══ Exercise material ══

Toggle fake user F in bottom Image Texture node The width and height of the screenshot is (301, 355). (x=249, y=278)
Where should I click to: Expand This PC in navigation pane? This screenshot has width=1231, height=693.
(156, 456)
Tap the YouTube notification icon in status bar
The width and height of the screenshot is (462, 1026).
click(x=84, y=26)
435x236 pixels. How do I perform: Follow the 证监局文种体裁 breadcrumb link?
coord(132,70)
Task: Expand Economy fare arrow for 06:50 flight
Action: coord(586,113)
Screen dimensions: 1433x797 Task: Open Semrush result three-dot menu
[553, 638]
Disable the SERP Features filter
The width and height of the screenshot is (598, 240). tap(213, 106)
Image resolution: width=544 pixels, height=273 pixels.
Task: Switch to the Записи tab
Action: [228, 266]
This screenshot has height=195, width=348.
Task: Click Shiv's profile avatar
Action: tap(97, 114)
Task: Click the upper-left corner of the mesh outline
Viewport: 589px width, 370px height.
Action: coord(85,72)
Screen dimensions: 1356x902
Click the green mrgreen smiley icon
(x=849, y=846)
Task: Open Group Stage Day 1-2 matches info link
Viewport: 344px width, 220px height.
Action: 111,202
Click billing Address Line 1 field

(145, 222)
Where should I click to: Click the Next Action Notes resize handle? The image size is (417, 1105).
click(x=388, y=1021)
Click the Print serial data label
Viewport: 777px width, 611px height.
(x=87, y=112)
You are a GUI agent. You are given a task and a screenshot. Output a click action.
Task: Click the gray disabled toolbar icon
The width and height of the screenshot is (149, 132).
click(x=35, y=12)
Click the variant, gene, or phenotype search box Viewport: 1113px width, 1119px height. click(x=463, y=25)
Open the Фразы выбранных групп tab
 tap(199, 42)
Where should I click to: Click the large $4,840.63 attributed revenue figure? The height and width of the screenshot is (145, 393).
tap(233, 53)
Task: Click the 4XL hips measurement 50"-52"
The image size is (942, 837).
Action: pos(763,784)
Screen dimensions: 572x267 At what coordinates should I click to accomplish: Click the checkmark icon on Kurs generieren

═══

> **Directions for this task**
Rename "Viewport" to "Display" everywhere it occurs in the material above, and reproduce every line with nothing else changed.

> **Task result**
Toggle fake user F in bottom Image Texture node The width and height of the screenshot is (301, 355). (x=249, y=278)
Where should I click to: Expand This PC in navigation pane? This screenshot has width=1231, height=693.
(156, 456)
Tap the YouTube notification icon in status bar
The width and height of the screenshot is (462, 1026).
click(x=84, y=26)
435x236 pixels. How do I perform: Follow the 证监局文种体裁 breadcrumb link?
coord(132,70)
Task: Expand Economy fare arrow for 06:50 flight
Action: coord(586,113)
Screen dimensions: 1433x797 Task: Open Semrush result three-dot menu
[553, 638]
Disable the SERP Features filter
The width and height of the screenshot is (598, 240). tap(213, 106)
Image resolution: width=544 pixels, height=273 pixels.
Task: Switch to the Записи tab
Action: [228, 266]
This screenshot has height=195, width=348.
Task: Click Shiv's profile avatar
Action: tap(97, 114)
Task: Click the upper-left corner of the mesh outline
Display: 589px width, 370px height.
Action: coord(85,72)
Screen dimensions: 1356x902
Click the green mrgreen smiley icon
(x=849, y=846)
Task: Open Group Stage Day 1-2 matches info link
Display: 344px width, 220px height.
Action: 111,202
Click billing Address Line 1 field

(145, 222)
Where should I click to: Click the Next Action Notes resize handle? The image size is (417, 1105).
click(x=388, y=1021)
Click the Print serial data label
Display: 777px width, 611px height.
(x=87, y=112)
You are a GUI agent. You are given a task and a screenshot. Output a click action.
Task: Click the gray disabled toolbar icon
The width and height of the screenshot is (149, 132).
click(x=35, y=12)
Click the variant, gene, or phenotype search box Display: 1113px width, 1119px height. click(x=463, y=25)
Open the Фразы выбранных групп tab
 tap(199, 42)
Where should I click to: Click the large $4,840.63 attributed revenue figure? The height and width of the screenshot is (145, 393).
tap(233, 53)
Task: Click the 4XL hips measurement 50"-52"
The image size is (942, 837).
Action: pos(763,784)
Screen dimensions: 572x267 At what coordinates should I click to accomplish: Click the checkmark icon on Kurs generieren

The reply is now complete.